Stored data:
══════

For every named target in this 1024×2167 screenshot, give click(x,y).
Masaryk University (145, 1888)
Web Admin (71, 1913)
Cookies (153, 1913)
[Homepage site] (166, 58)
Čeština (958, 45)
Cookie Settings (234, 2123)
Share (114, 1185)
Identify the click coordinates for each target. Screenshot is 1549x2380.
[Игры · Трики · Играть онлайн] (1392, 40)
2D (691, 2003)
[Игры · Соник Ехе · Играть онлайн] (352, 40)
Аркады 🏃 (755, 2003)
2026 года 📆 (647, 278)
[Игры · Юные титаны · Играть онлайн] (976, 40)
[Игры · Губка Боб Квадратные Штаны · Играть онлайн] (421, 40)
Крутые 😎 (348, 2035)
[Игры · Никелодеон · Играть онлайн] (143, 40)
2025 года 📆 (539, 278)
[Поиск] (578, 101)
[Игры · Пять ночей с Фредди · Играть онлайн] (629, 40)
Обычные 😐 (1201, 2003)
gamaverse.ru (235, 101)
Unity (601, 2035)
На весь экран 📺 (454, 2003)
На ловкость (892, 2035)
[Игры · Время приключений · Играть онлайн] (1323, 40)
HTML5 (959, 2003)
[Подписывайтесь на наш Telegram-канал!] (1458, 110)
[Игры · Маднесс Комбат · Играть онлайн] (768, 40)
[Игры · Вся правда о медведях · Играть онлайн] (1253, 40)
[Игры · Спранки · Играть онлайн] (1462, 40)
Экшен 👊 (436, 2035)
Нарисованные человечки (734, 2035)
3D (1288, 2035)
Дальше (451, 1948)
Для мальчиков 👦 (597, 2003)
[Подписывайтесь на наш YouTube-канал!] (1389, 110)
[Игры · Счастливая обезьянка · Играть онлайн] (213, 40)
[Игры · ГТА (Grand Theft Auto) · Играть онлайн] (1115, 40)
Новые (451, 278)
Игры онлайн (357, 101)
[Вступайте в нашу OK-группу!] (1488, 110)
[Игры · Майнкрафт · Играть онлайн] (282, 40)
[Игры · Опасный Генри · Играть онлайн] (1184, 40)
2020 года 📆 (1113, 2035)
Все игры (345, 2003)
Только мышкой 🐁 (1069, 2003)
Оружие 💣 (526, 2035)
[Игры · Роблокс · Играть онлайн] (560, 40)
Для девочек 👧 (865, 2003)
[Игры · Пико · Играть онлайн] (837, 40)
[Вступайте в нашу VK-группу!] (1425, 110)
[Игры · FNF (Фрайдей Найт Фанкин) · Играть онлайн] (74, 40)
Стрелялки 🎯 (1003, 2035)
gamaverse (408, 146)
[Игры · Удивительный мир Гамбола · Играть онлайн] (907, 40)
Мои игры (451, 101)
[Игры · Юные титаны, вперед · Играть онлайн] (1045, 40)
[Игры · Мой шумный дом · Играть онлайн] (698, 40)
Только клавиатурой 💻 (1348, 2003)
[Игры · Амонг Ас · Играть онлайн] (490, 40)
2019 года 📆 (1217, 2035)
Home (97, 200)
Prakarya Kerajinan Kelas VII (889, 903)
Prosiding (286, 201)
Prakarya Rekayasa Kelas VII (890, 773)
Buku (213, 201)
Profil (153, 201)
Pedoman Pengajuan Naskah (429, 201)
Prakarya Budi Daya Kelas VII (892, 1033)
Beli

══════

=== Exercise aim ===
Set down each record again, exactly as written.

=== Response to this task ===
For every named target in this 1024×2167 screenshot, give click(x,y).
Masaryk University (145, 1888)
Web Admin (71, 1913)
Cookies (153, 1913)
[Homepage site] (166, 58)
Čeština (958, 45)
Cookie Settings (234, 2123)
Share (114, 1185)
Identify the click coordinates for each target. Screenshot is 1549x2380.
[Игры · Трики · Играть онлайн] (1392, 40)
2D (691, 2003)
[Игры · Соник Ехе · Играть онлайн] (352, 40)
Аркады 🏃 (755, 2003)
2026 года 📆 (647, 278)
[Игры · Юные титаны · Играть онлайн] (976, 40)
[Игры · Губка Боб Квадратные Штаны · Играть онлайн] (421, 40)
Крутые 😎 (348, 2035)
[Игры · Никелодеон · Играть онлайн] (143, 40)
2025 года 📆 (539, 278)
[Поиск] (578, 101)
[Игры · Пять ночей с Фредди · Играть онлайн] (629, 40)
Обычные 😐 (1201, 2003)
gamaverse.ru (235, 101)
Unity (601, 2035)
На весь экран 📺 (454, 2003)
На ловкость (892, 2035)
[Игры · Время приключений · Играть онлайн] (1323, 40)
HTML5 (959, 2003)
[Подписывайтесь на наш Telegram-канал!] (1458, 110)
[Игры · Маднесс Комбат · Играть онлайн] (768, 40)
[Игры · Вся правда о медведях · Играть онлайн] (1253, 40)
[Игры · Спранки · Играть онлайн] (1462, 40)
Экшен 👊 (436, 2035)
Нарисованные человечки (734, 2035)
3D (1288, 2035)
Дальше (451, 1948)
Для мальчиков 👦 (597, 2003)
[Подписывайтесь на наш YouTube-канал!] (1389, 110)
[Игры · Счастливая обезьянка · Играть онлайн] (213, 40)
[Игры · ГТА (Grand Theft Auto) · Играть онлайн] (1115, 40)
Новые (451, 278)
Игры онлайн (357, 101)
[Вступайте в нашу OK-группу!] (1488, 110)
[Игры · Майнкрафт · Играть онлайн] (282, 40)
[Игры · Опасный Генри · Играть онлайн] (1184, 40)
2020 года 📆 (1113, 2035)
Все игры (345, 2003)
Только мышкой 🐁 (1069, 2003)
Оружие 💣 (526, 2035)
[Игры · Роблокс · Играть онлайн] (560, 40)
Для девочек 👧 (865, 2003)
[Игры · Пико · Играть онлайн] (837, 40)
[Вступайте в нашу VK-группу!] (1425, 110)
[Игры · FNF (Фрайдей Найт Фанкин) · Играть онлайн] (74, 40)
Стрелялки 🎯 (1003, 2035)
gamaverse (408, 146)
[Игры · Удивительный мир Гамбола · Играть онлайн] (907, 40)
Мои игры (451, 101)
[Игры · Юные титаны, вперед · Играть онлайн] (1045, 40)
[Игры · Мой шумный дом · Играть онлайн] (698, 40)
Только клавиатурой 💻 (1348, 2003)
[Игры · Амонг Ас · Играть онлайн] (490, 40)
2019 года 📆 (1217, 2035)
Home (97, 200)
Prakarya Kerajinan Kelas VII (889, 903)
Prosiding (286, 201)
Prakarya Rekayasa Kelas VII (890, 773)
Buku (213, 201)
Profil (153, 201)
Pedoman Pengajuan Naskah (429, 201)
Prakarya Budi Daya Kelas VII (892, 1033)
Beli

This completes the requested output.